Need help - BEAUTIFUL STONES 1


#1

Could someone help me with the possible solution for the following question.
It is from a contest that ended today.
problem name:- BEAUTIFUL STONES 1
problem link:- https://www.hackerrank.com/contests/execute--19-1/challenges/beautiful-stones-1
problem:-
You have two different types of stones. Your task is to find the total number of different patterns that can be formed such that stone of same type appear in a blocks of odd length.

Input Format

The first line contains an integer T, representing the number of test cases.

Each of next T line contains an integer N, denoting the length of pattern

Note There are infinite supply of each stone

It is gaurenteed that N is even.

Constraints

1<=T<=100000

1<=N<=10^18

Output Format

For each test case print the total number of ways modulo 10^6+3 in a new line.

Sample Input 0

1 4

Sample Output 0

6

Explanation 0

6 Different ways are:

stone1 stone1 stone1 stone2

stone2 stone1 stone1 stone1

stone2 stone2 stone2 stone1

stone1 stone2 stone2 stone2

stone1 stone2 stone1 stone2

stone2 stone1 stone2 stone1

Ps:Thanks in advance


#2

suppose f(x) denotes the number of ways to arrange the stones if we start with stone of type 1 always.

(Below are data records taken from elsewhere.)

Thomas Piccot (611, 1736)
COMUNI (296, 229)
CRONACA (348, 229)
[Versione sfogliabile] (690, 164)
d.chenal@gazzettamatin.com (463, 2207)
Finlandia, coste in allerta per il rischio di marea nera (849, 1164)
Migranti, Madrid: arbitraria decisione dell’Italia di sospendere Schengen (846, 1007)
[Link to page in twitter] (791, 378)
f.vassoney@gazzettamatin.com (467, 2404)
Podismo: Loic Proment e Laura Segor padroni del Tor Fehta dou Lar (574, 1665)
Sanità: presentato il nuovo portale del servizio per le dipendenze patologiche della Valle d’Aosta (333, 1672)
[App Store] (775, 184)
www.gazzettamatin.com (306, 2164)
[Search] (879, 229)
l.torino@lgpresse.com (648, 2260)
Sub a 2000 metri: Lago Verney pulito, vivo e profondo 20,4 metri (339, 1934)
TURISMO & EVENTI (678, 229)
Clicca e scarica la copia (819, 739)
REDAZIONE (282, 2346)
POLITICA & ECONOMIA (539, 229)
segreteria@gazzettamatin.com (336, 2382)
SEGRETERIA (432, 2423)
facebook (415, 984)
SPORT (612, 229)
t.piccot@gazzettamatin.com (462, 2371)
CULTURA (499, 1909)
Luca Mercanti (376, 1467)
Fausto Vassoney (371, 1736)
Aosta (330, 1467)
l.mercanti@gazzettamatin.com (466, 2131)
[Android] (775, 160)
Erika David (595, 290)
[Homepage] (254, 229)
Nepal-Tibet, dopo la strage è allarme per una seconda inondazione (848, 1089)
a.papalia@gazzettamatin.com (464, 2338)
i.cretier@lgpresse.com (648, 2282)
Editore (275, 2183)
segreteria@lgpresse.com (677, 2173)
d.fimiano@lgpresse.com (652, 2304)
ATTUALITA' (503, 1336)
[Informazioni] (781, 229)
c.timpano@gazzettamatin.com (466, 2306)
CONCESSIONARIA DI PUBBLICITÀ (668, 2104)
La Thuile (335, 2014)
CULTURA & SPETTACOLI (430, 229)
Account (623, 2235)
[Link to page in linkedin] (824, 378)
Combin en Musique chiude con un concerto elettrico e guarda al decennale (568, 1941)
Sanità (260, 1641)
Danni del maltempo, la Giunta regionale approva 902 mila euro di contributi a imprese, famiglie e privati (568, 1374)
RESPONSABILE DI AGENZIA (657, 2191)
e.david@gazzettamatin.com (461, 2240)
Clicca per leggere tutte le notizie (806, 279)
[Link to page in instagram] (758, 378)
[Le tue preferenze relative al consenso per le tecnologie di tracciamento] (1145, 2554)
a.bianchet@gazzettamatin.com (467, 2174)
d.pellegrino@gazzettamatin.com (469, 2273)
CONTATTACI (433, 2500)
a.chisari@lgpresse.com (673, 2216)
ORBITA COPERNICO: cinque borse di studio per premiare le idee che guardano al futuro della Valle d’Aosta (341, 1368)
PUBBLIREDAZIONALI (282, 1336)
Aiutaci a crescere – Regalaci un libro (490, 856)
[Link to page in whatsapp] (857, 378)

Now, for suppose we have the values for all x < i. So, f(i) = (f(i-1) + f(i-3) + f(i-5) + ....). as currently we can put only odd number of stones.

Note that this equation is similar to f(i) = f(i-1) + f(i-2) [as f(i-2) = f(i-3) + f(i-5) + f(i-7) + ..... ].

Now, we have considered that we are always starting with stone of type 1, so, we have to multiply the answer with 2 as we could have start with type 2 stone and just reversed the types of stones and we get another valid sequence.
Like suppose if one of the sequence is 1 2 1 1 1 we can reverse the types and we have another valid sequence : 2 1 2 2 2.

So, answer is just fibbonacci * 2.